§ Task description:
Go through the data below line by line. Give only the number of lines that contain "computer".
----------------------------------------
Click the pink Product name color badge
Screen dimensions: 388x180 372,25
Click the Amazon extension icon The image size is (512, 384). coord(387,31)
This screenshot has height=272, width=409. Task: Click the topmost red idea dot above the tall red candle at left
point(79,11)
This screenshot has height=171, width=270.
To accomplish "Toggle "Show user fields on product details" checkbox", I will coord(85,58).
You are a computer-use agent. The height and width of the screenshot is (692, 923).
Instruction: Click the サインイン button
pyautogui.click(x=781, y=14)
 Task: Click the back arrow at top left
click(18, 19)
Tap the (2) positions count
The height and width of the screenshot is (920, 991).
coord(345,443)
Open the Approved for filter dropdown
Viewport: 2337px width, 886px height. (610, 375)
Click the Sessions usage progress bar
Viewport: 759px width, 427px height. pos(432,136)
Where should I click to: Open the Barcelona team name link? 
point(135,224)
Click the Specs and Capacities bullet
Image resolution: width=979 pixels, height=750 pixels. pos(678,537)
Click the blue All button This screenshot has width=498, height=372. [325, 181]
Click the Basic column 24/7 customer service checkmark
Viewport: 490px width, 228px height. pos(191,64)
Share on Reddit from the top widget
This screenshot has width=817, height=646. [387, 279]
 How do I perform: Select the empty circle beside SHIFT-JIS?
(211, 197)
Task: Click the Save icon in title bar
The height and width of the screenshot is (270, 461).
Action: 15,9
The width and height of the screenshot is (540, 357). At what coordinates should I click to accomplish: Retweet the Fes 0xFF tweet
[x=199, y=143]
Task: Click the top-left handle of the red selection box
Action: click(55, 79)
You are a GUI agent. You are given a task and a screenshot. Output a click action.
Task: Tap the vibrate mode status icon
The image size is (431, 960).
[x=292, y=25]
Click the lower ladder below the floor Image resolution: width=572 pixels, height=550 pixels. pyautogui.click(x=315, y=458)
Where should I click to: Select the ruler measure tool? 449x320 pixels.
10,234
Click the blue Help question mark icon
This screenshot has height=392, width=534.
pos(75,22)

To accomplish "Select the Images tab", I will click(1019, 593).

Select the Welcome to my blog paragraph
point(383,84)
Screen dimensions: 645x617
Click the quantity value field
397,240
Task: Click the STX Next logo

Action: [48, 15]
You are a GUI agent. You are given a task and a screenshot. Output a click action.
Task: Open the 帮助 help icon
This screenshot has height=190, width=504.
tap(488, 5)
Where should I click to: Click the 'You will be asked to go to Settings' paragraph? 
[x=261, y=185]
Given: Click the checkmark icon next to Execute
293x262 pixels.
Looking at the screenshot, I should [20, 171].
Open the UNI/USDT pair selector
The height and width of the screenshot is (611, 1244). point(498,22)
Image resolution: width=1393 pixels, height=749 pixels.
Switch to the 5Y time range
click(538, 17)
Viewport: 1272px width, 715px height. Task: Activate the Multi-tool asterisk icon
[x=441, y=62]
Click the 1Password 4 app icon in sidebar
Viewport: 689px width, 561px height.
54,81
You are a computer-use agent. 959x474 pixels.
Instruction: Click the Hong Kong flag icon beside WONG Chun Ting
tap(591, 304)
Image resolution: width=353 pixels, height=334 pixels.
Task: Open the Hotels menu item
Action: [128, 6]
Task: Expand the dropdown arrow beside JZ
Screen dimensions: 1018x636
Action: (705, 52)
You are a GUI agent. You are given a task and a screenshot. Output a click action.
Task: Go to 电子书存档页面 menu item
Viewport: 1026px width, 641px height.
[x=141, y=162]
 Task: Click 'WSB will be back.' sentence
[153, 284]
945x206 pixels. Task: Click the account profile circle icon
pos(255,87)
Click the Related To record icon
----------------------------------------
§ Expected answer:
2